分岐点 (後編)
救急隊員によって竜輝は処置台に寝かされ、救急車が動き出す。
その振動で竜輝が再び目を開いた。
そして、乾いた口をゆっくり動かす。
「…かーちゃん、とーちゃん…。」
久しぶりに聞いた竜輝の声。くぐもった声。
竜輝の手を握り締めた。
「竜輝、かーちゃんここにおるよ!」
竜輝の声を聞いたのは何日ぶりだろうか…!
目頭がまた熱くなる。
「かーちゃん…あのねぇ…。
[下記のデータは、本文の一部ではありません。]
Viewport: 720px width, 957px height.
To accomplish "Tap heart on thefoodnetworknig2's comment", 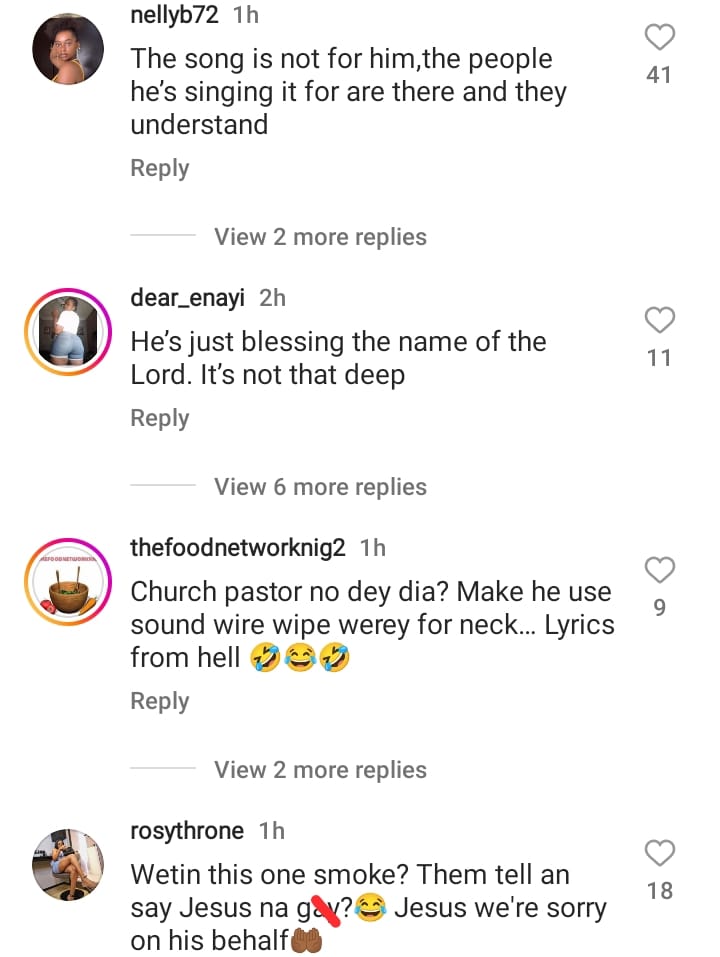I will tap(659, 571).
」
竜輝が風邪をひいた時のような、かすれた声で話し始めた。
「あのねぇ、ケーキ…」
「ケーキ?」
救急車のサイレンが鳴り響く。
「ケーキ…、チョコレートのやつがいいなぁ…」
そう言うと目を細めた。
竜輝の記憶は、きっとあの日のままなのだ。
私の涙が止まらなくなった。視界がぼやけて、竜輝の笑顔もはっきり見えない。
「うん、うん、クリスマスはチョコレートのケーキね。かーちゃんと約束ね。」
―ケーキくらいいくらでも用意してあげる。
―でも、お願いだから、もう二度と、かーちゃんの前からいなくならないで…!
―かーちゃんとの約束よ…!
小さな竜輝の手を強めに握った。